A death penalty case will typically monopolize two of the district’s most veteran prosecutors for several months, and that forces district attorneys to make difficult decisions about how best to shepherd their offices’ already significantly overtaxed human capital.
“It’s one of the factors we consider,” said Cumberland County District Attorney Billy West. “We are fortunate here in a larger jurisdiction, and so if two of my attorneys and one or two of my support staff are devoted to a case like that for months, while it is difficult and does put a strain on our resources, we’re usually able to absorb that. But for a smaller jurisdiction, when you’ve got five or six assistant district attorneys, I think that would be very challenging to their resources.”
When making that cost-benefit analysis, prosecutors say that they have to consider both the likelihood that the jury will agree to hand down a death sentence and the chances that the death penalty will actually be carried out if they do.
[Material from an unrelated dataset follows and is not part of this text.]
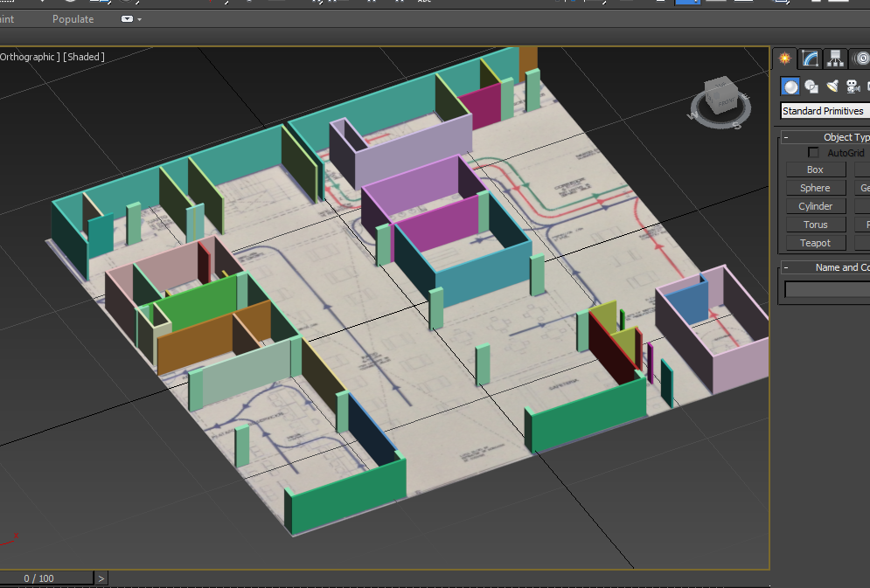Click the 0 / 100 time slider
The width and height of the screenshot is (870, 588).
(39, 578)
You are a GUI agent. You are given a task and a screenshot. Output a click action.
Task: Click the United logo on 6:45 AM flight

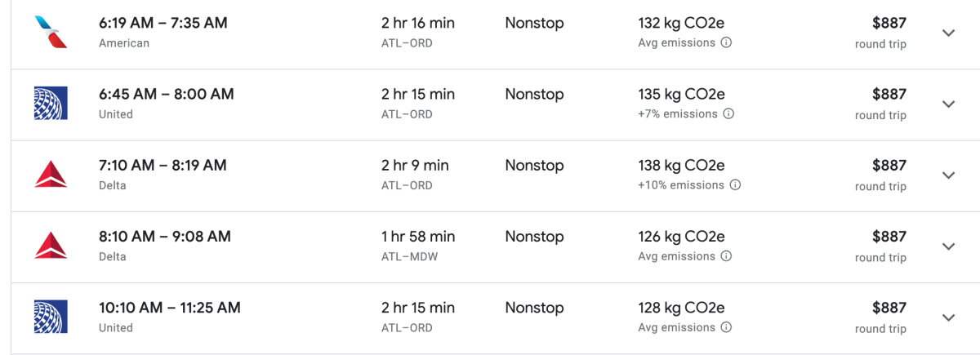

In recent years, neither of those considerations, particularly the latter, has lent itself toward pursuing death sentences.
On death row for decades
Every district attorney interviewed said that decisions about whether or not to pursue a death sentence are made in close consultation with the victims’ families.
Although the family’s wishes are not dispositive, prosecutors put great weight on providing families with closure and sparing them from unnecessary further trauma.
Prosecutors described candid conversations with families about the prospect of an appeals process lasting for decades and uncertainty about whether a sentence will ever be carried out.
The last person executed in North Carolina was Samuel Flippen, who was put to death in 2006. Since then, executions have been held up for several reasons.
Death row inmates have challenged the state’s method of lethal injection, its sole means of execution.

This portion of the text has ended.